ETANG DU LOCH

 

La réserve naturelle du Loch

Site du Loch : 2 étangs – 1 grand et 1 petit

Il constitue une réserve, propriété conjointe du Département, du Conservatoire du Littoral et de la Fondation pour la Protection des Habitats de la Faune sauvage.

Gestion du site assurée par la Fédération Départementale des chasseurs

Site classé Réserve Naturelle Régionale et labellisé Espaces Remarquables de Bretagne

Présenté ainsi, la mairie participe aux réunions des instances de concertation mais n’a pas la main pour décider du devenir de ce site.

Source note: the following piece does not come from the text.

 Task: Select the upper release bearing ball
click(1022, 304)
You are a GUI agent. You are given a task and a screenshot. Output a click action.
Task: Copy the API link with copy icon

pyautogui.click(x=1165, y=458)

LA QUESTION : ouvrir ou non les vannes. La décision est prise et le compte à rebours est lancé pour une mise en œuvre effective.

SUR QUEL FONDEMENT : Application de la Directive Cadre sur l’Eau – 2000 - (dite DCE), directive européenne confirmée par des lois françaises, Loi sur l’eau et les milieux aquatiques – 2006 - (dite LEMA). Ces dispositions imposent aux pouvoirs publics de permettre la continuité écologique et sédimentaire sur tous les cours d’eau : garantir le passage des poissons et des sédiments à travers les cours d’eau et autres milieux aquatiques.

L’état général des cours d’eau dans notre région est plutôt de mauvaise qualité au regard de plusieurs indicateurs et le rétablissement de la continuité est un facteur d’amélioration.

Il est probable que la France soit contrainte à des pénalités du fait de ce mauvais état.

En outre, le Représentant du secteur de l’Agence Française de la Biodiversité met en avant la fragilité de la dune de la plage du Loch du fait de ces vannes. Il prône l’ouverture des vannes. C’est lui qui dit que cette ouverture se fera de toute façon.

Cette politique vaut pour tous les étangs marins.

En conclusion, au regard des informations à notre disposition (et l’on sait comme la municipalité actuelle est avare concernant le partage d’informations), la mairie n’a pas la main pour dire si, oui ou non, il faut ouvrir ou maintenir la fermeture des vannes. Par contre, elle doit s’assurer des conditions de sa faisabilité (ferme de M. Besnard et point d’eau potable). Elle doit également prévoir les effets attendus de l’ouverture, notamment l’impact des plus hautes eaux.